Luis Adan Fley Gonzales (born March 1951, Matagalpa) was a 2021 candidate for President of Nicaragua. He was also known as "Comandate Jhonson."

He is a former Resistance Commander, having been both a Sandinista guerilla and a Contra rebel. He has also been an agricultural technician, army officer and Member of the RN Cease-Fire Commission. Completed the third year of the agricultural high school in Matagalpa. After commanding the FSLN's Bernardino-Diaz Ochoa Column in 1978-79 against Somoza, he entered the EPS. "Jhonson" joined the Resistance on June 13, 1981. Commanded the Raul Arrioliga and Armando Blancher Task Forces, and the 15th of September Command. His family was split by the 1979 revolution and United States-backed counterrevolution, where he and three of his brothers fought on opposing sides.
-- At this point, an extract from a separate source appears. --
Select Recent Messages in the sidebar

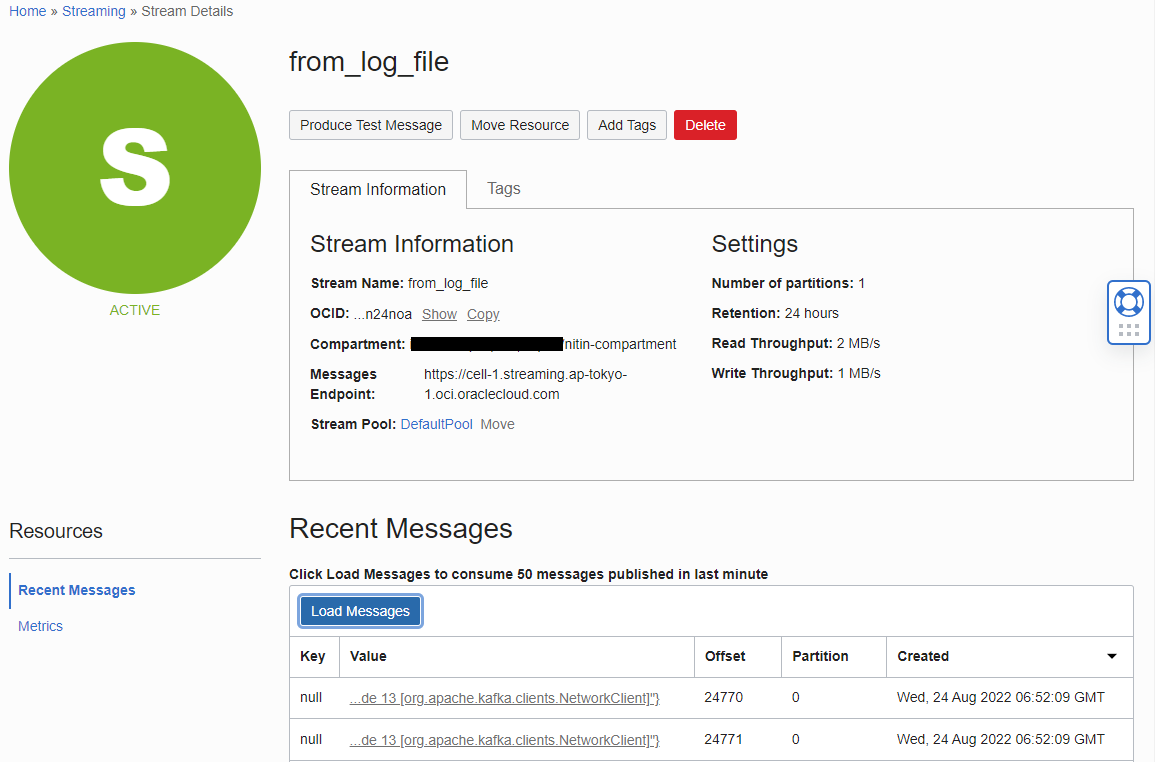coord(76,590)
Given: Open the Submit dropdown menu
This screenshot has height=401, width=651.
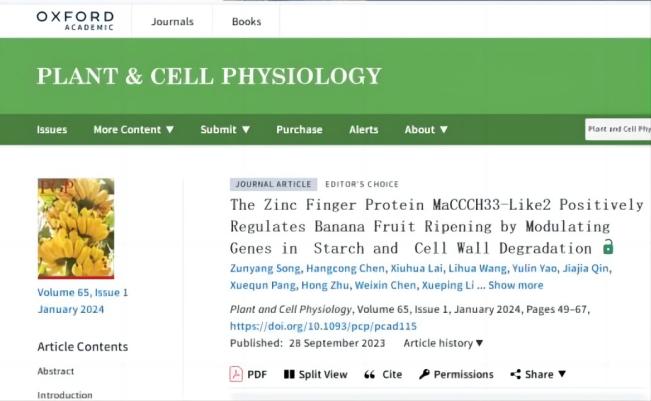Looking at the screenshot, I should pos(225,129).
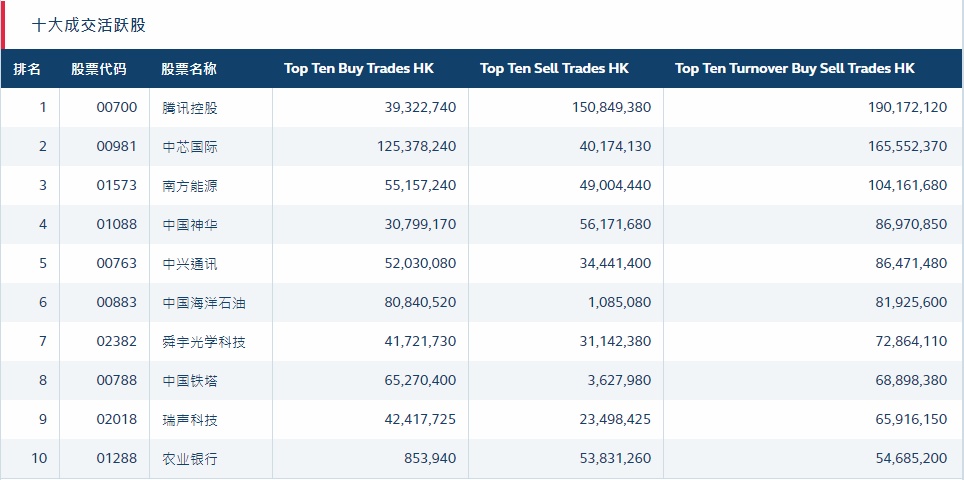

== 2021 Nicaraguan general elections and exile ==
Fley was a candidate for the 2021 Nicaraguan presidential election, representing Nicaraguan Democratic Force (FDN). He is part of the National Coalition, a collection of opposition groups that have pledged to make a democratic selection of one candidate to back against incumbent Daniel Ortega. However, on 12 July, he confirmed he had gone into exile in response to “threats from the dictatorship to arrest me”. He withdrew his candidacy, saying that with so many candidates jailed the election was already compromised and his continued candidacy would only play into Ortega's hand.